Supply chains: preventing a weak link

By / 10 years ago / Features / No Comments

 Supply chains are the backbone of the global economy. However, with their complexity comes risk. The automotive sector is one example where continuity is key, and the impact of supply chain interruption can be severe. Recent increased output has impacted the in-bound, finished vehicle, and after-market logistics requirements of Britain's leading automotive manufacturers. 

Increasing volatility and uncertainty in global supply chains can cause traditional supply chain management models to break down. Natural disasters, socio-political unrest, economic uncertainty, market volatility – these and more can threaten catastrophic disruption without warning. 

In 2011, when the unthinkable happened – the Fukushima tsunami and nuclear disaster in Japan – the global automotive industry was already busy recovering from the US financial crisis, dealing with a European market damaged by the Eurozone debt crisis, and scrambling to meet demand in markets, growing exponentially, like China and India. Manufacturing was affected by the compound disaster in Japan. But some of its suppliers were devastated. The automotive industry woke up to the fact that while its just-in-time (JIT) business model and super lean, highly inter-dependent supply chains were wildly efficient, they also were brittle – susceptible to disruption on a potentially massive scale. 

It is important to remember that almost all businesses face some degree of some risk, which will be outside immediate control, especially in a global marketplace. A business’s supply chain is often at the forefront of facing risk and is one of the most exposed areas to external factors. 

More and more original equipment manufacturers (OEMs) are also obtaining parts from multiple suppliers and not just the authorised tier one suppliers, adding even more complexity to the automotive supply chain, and consequently greater risk. 

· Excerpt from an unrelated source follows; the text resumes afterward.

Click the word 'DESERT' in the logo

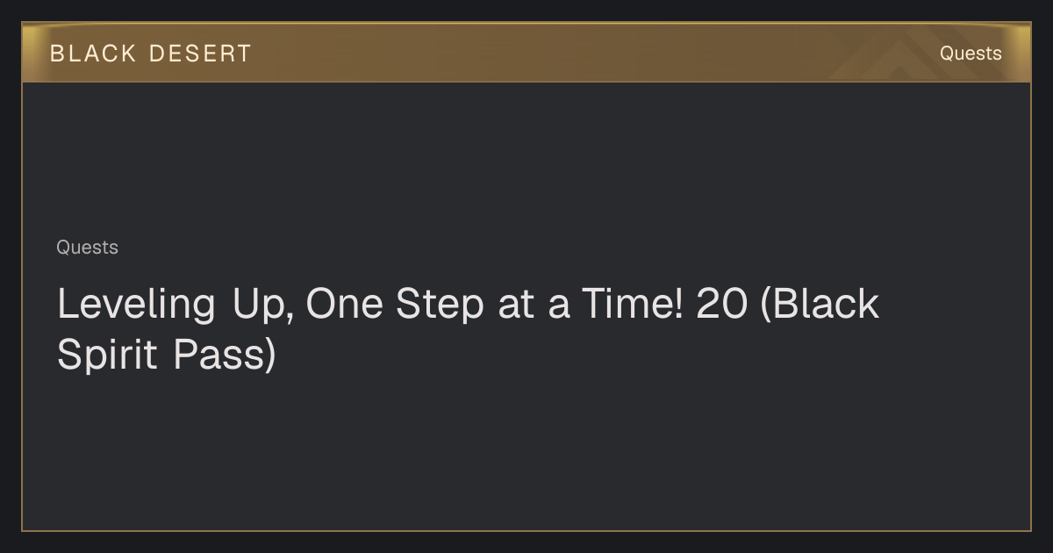[200, 54]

Acting on this knowledge, the industry and its supply chain partners have embarked on efforts to craft a revised operating model: supply chains that are simultaneously lean and resilient. It makes sense then that we’re seeing more and more OEMs currently looking at getting better visibility and traceability of car parts so that they can see where any issues might arise. Whilst issues such as natural disasters can’t be foreseen or avoided, there are plenty of other issues that can, and therefore ultimately keep the industry running smoothly. 

The automotive industry’s journey toward creating supply chains that are simultaneously lean and resilient is still in its early stages but at DHL Supply Chain resilience has been a priority for the last couple of years. Earlier this year, although the idea stemmed in 2011, we launched a new risk management solution, Resilience360, to give businesses the competitive edge in logistics. 

The evolution towards this resilient supply chain model is ongoing. Automotive companies are re-balancing their supply chains to build in carefully managed tolerances for volatility. The goal is to build a supply chain that can tackle conditions of systemic volatility – good and bad – ranging from the ordinary to the unthinkable. And do so while preserving or enhancing profitability, contributing to a stronger and more successful industry.